Drakmyth Reviews: Zork II

My Rating: 3 / 5

After many failed attempts at Zork I before finally completing it, I was very eager to jump into Zork II for the first time! I was expecting more of the mysterious and vibrant, yet utterly abandoned world that the first painted such a glorious picture of. Zork II has shades of that world, but is so much more surreal and less consistent that it feels less like a world to explore and more like a loose collection of puzzles strung together.

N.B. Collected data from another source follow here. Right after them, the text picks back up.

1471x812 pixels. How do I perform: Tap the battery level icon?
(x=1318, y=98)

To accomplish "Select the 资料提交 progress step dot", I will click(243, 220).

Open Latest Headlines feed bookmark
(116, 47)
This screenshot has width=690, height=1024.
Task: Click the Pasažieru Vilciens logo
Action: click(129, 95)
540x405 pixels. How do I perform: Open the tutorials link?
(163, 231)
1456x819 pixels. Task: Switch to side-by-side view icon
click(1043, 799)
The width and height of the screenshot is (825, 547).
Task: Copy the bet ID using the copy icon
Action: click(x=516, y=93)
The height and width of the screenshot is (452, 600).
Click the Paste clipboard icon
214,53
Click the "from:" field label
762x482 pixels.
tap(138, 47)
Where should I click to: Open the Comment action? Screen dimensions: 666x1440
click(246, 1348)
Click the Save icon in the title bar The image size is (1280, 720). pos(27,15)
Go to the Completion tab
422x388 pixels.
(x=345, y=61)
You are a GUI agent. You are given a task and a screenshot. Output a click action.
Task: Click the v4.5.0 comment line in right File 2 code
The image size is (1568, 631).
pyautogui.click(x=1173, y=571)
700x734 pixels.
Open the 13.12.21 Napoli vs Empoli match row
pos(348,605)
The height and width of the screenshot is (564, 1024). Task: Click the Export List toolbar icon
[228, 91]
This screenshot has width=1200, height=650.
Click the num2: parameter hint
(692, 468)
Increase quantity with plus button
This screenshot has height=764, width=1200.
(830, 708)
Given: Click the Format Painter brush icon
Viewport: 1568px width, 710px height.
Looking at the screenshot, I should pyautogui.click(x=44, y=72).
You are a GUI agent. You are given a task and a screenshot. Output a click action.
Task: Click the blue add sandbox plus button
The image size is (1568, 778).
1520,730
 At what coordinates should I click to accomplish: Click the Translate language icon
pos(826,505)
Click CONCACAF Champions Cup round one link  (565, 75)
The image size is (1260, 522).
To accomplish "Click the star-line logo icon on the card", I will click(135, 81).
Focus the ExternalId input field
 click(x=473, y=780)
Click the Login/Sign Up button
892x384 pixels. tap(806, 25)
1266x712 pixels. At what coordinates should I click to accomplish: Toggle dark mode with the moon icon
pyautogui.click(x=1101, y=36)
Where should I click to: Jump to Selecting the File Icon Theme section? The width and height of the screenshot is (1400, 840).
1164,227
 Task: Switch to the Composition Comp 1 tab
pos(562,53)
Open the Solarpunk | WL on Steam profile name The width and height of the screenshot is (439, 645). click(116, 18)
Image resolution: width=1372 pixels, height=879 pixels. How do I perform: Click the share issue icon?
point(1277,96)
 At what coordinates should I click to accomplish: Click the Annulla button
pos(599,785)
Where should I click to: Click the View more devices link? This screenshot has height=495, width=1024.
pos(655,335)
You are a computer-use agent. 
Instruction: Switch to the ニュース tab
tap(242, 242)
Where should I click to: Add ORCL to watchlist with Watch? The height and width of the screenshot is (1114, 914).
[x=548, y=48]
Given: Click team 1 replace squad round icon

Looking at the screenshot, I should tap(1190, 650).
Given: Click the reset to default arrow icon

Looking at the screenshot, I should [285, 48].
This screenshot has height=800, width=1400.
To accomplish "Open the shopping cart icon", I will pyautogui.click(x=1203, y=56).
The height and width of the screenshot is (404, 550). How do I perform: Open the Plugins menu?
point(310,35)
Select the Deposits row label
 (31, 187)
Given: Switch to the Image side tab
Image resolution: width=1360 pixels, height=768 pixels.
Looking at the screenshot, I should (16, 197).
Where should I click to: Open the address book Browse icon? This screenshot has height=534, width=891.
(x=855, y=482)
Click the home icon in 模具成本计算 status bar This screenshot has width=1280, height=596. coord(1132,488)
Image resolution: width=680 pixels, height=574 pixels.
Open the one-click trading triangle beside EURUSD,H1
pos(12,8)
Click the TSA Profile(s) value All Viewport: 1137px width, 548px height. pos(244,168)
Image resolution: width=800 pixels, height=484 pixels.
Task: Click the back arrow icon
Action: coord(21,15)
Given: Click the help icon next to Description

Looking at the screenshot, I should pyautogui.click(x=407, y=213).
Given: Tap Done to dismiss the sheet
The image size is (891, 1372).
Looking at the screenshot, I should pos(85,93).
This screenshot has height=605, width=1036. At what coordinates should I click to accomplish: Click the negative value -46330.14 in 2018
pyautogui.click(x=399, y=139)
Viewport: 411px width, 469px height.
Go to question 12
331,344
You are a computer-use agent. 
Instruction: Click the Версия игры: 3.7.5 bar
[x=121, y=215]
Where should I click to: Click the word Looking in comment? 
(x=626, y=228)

In contrast to Zork I where you really only had a couple different locales (forest, cavern, river, mine) and they were all mostly consistent with each other, each room in Zork II feels like it was glued together from a collage of different ideas. One minute you’re standing on a bridge in a great marble hall, then you’re in a frozen cavern with a glacier blocking a path, then you’re on a spinning carousel that fills an entire room, then you’re at the bottom of a giant well in a magic bucket, then you’re in a pool full of tears that are pouring in from the ceiling, then you’re in a machine room with whirring gears and steaming pipes while you bark commands at a robot. You never know what the next room may hold.

There is some excitement in being able to find just about anything around the next corner, but what made the world of the first game so engaging is that it was realistic. You start next to a house in a forest, then descend through a trapdoor into a non-descript cavern. Every step along the way, what you find may be fantastical but is grounded in a pseudo-modern pseudo-fantasy setting that is very consistent and believable. This then facilitates solving the puzzles you find as you can mostly just try taking actions that you would reasonably take if you were in that world, which is not a stretch to imagine due to how immersive the setting is. Zork II on the other hand, due to its strange and inconsistent environments, makes it much more difficult to consider how you would interact with the world if you were really there. Because the world feels like a game board rather than a living, breathing place, it causes the player to think of actions in terms of locks and keys - “Do I have the specific item I need to ‘solve’ this room?” rather than the first game’s “I want to do a thing, is there a tool I can use to do that?”.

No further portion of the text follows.